Happiness doesn’t begin after $2,000, $1,000 or even 25-cents.

Anyway, wouldn’t we all rather have free dental?

Lately, every time my mother has tried to walk from bed to computer desk she has fallen. She’s in an old-age (not nursing) home, so they call EMT to pick her up and put her back in bed.

I bought her a used Windows Surface so that she could use it the same way she does on her desktop computer.

After hours of finding all her passwords and setting up all the tabs in the browser I gave it to her. She said she was too tired to use it. She also complained that it was too heavy. Just before I leave she asks about thriftsbooks.com, a site she buys used books from. I ask her, first make sure you can use the tablet with all the sites already set up: Amazon, Facebook, NYtimes, The Guardian, Email and Netflix.

She gave me a look. I’m sure you have a Mother. You know the look. Our 59 year history together — out the window!

She wanted to buy some old paperback NOW.

No need to point out the hundreds of other, still unread books, piled up in her room. No need to point out all stuff she asked for first. She didn’t want to watch some channels I subscribed for her on Amazon Prime. Didn’t want Netflix. Or enjoy her subscriptions to The Guardian or NYtimes.

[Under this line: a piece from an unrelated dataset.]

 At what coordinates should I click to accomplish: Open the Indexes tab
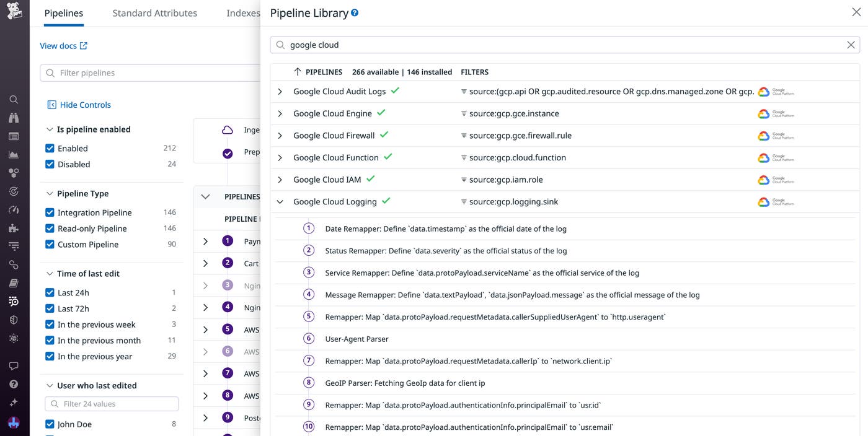coord(242,12)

She didn’t want to play along with me that she’s lucky she already has a form of UBI. That she may not have enough money to buy everything she wants.

What does it say if a bookish, fairly unmaterialistic person spends some of her last remaining energy shopping for books she doesn’t need? How can we have UBI without the money used to purchase more junk? As soon as we put restrictions on what can be bought we’re back to classic social assistance.

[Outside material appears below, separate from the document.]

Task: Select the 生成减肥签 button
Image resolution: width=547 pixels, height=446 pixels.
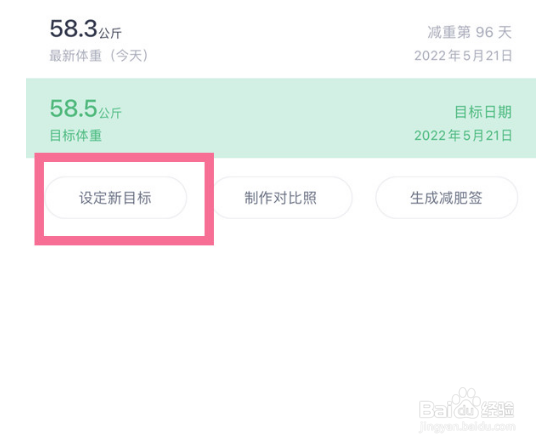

The canard is that the West is all about materialism and capitalism. I don’t get why some X amount of money is good and the rest bad. That is, would people really spend their UBI only on necessities, good, and get a 2nd job to earn money for the bad?

Humans need struggle, even when it makes no sense. My Mom wanted to struggle to get another book. It makes her feel alive.

No one wants UBI. They want a good struggle. For most people that is a job they feel good at. We already have 40 million bullshit jobs in the U.S. Why can’t we create 20 million more? Further, in non-materialistic countries prices are not fixed. Why, because the struggle of bargaining is fun for both buyer and seller.

UBI is just a form of telling someone to go to their room and die. No one will do that. Which is why I’m against it and for it at the same time.